On DVD: "Into Eternity"

Into Eternity is a strikingly framed bit of forward planning from director Michael Madsen (not that one), subtitled "A Film for the Future", and perhaps alone among movies in having been made with the specific intent of being buried in a time capsule and viewed at a later date. Madsen, a Danish documentarist, takes as his subject nuclear energy - an increasingly popular solution to our current energy woes, yet one that, for all its claimed efficiency, leaves behind an amount of unprocessable waste. There are, we learn, 250,000 tonnes of this dotted around the planet at the present time, a figure set to increase as our own government's nuclear energy program gears up in earnest. This stuff doesn't go away - rather, it hangs around for 100,000 years being all, you know, deadly and shit. In other words: you can't just take it down the tip.

So where do we put it? The answer - at least for the Finnish government - is Onkalo, a specially built facility in the snowy wastes designed to store this lethal cast-off in water tanks below ground. The intention is to fill these tanks, then seal the building in the year 2100, while mankind waits for this material to break itself down/stop glowing green/whatever it is nuclear waste actually does.
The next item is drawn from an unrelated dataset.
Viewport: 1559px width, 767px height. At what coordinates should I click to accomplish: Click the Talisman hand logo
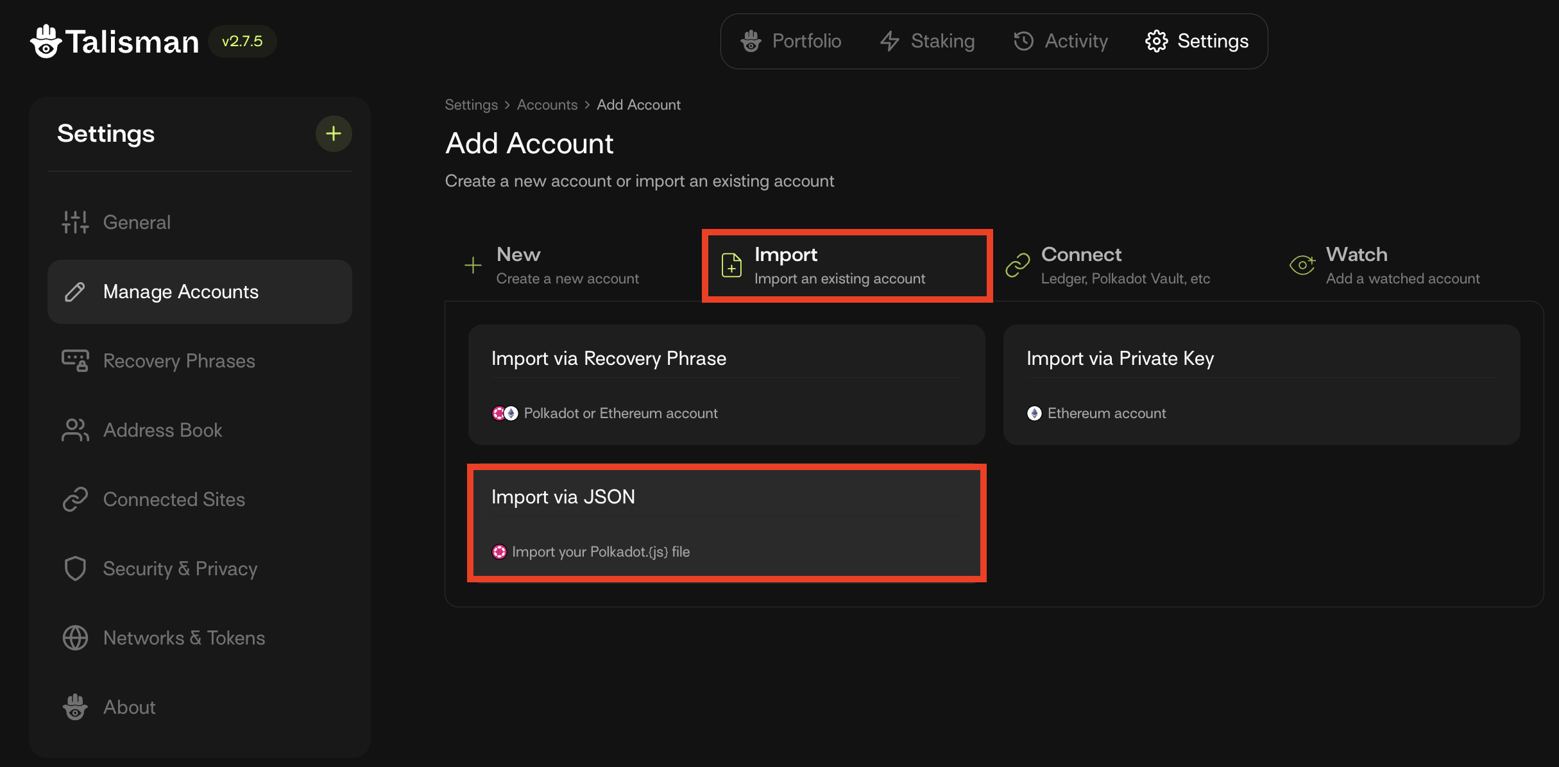pyautogui.click(x=46, y=42)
Interviews with (some admirably calm) bureaucrats and administrators eke out a collective fear of human intrusion - that future generations may stumble upon this fizzing Pandora's box, and unknowingly expose both themselves and their contemporaries to a force they won't have felt the like of. 100,000 years is a lot of time for curiosity to kill the cat, after all, but also for human modes of communication to change; in millennia to come, a simple "KEEP OUT" sign may suffice only as much as, say, those crude stick figures our forefathers left painted for us on the walls of certain caves.
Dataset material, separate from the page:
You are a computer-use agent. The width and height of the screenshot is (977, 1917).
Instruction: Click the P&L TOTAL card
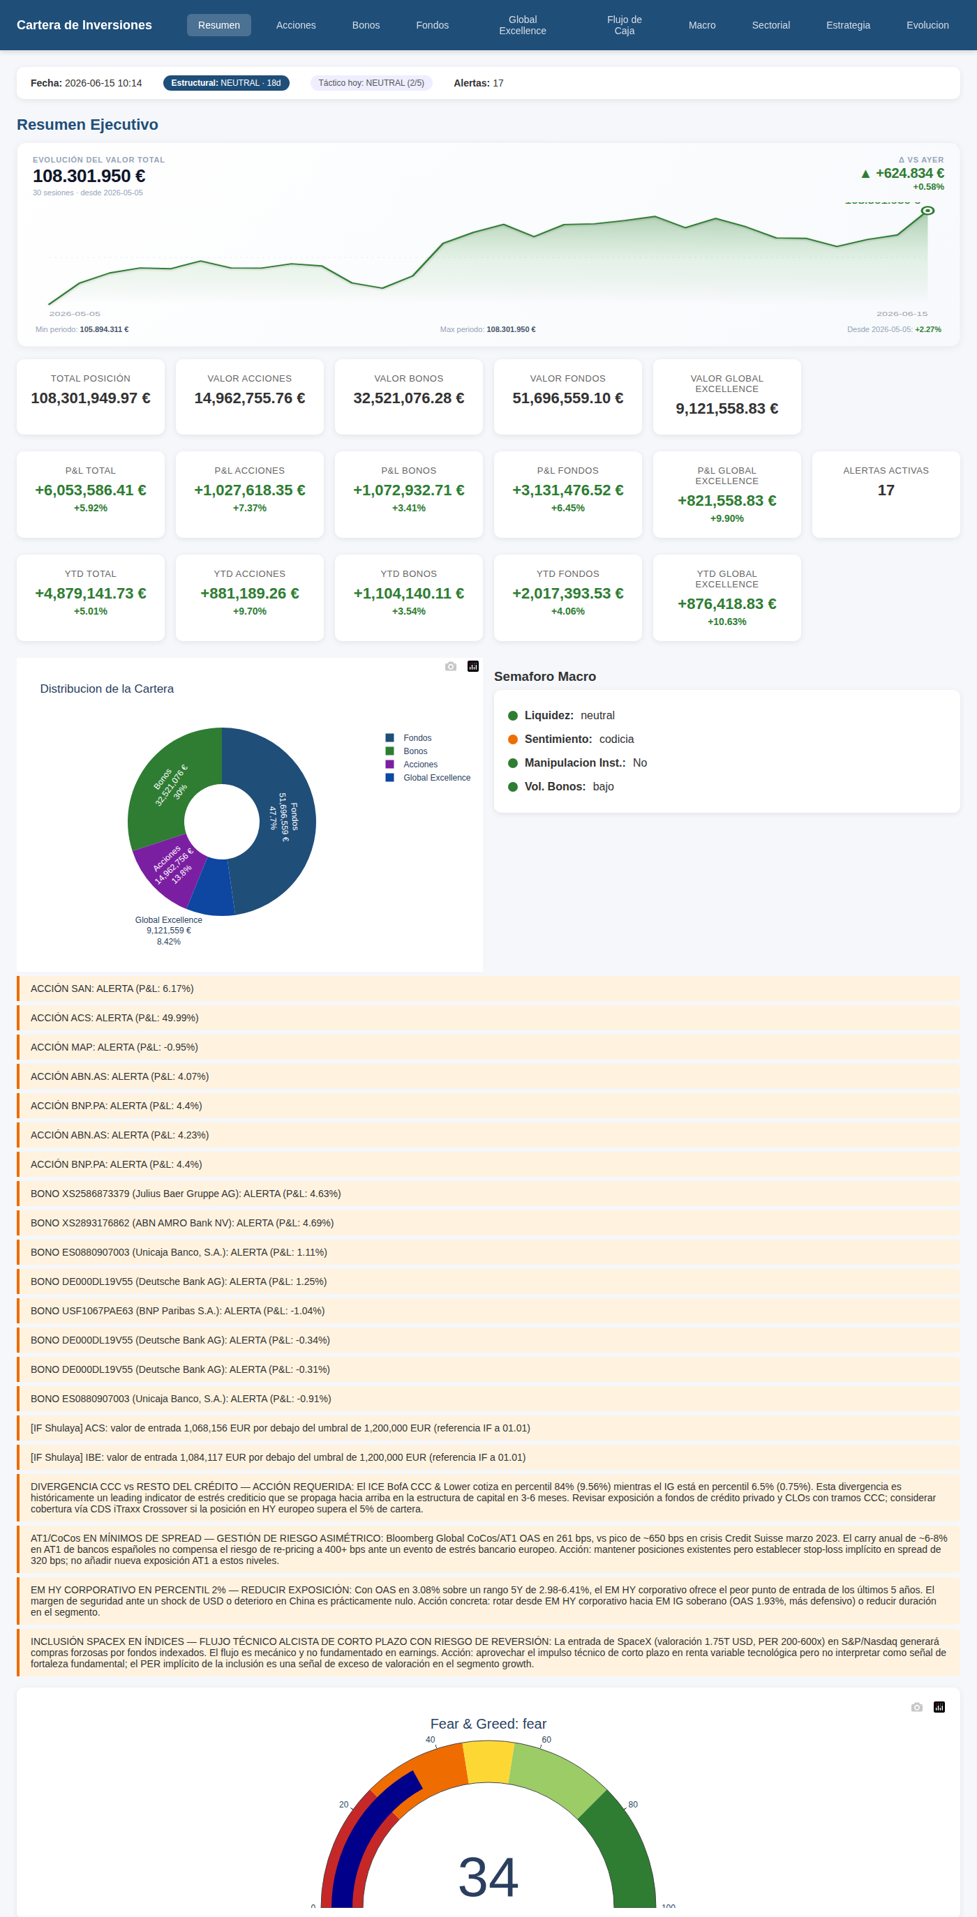[90, 494]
If you'll sanction a pun within the context of a film of the utmost Scandinavian seriousness, you can see the Onkalo architects' problem: they've been obliged to embark upon a work for the ages, bearing in mind there may come a time when there's no Finnish in sight. Madsen adds an extra layer of discombobulating spookiness with his own narration, addressed not to you or I, but to the future inhabitants of Earth - it's just one way of getting us to look and think ahead. "Time moves very, very quickly above the ground, but very slowly in the rock," one of the project's chief engineers observes - a philosophical distinction Madsen's elegant, Kubrickian-Herzogian tour of the facility's subterranean depths only bears out: by the time the camera happens across a moose taking a dump in the woods above, we're thinking in terms of future fossils, and not fresh faeces. In a hundred, a thousand or 100,000 years, the film's content might seem as prosaic as any other public information broadcast; for the time being, Madsen confronts us with a scenario that - however much it might play like astounding science fiction - is in fact entirely and awesomely real.

Into Eternity is available on DVD from Monday.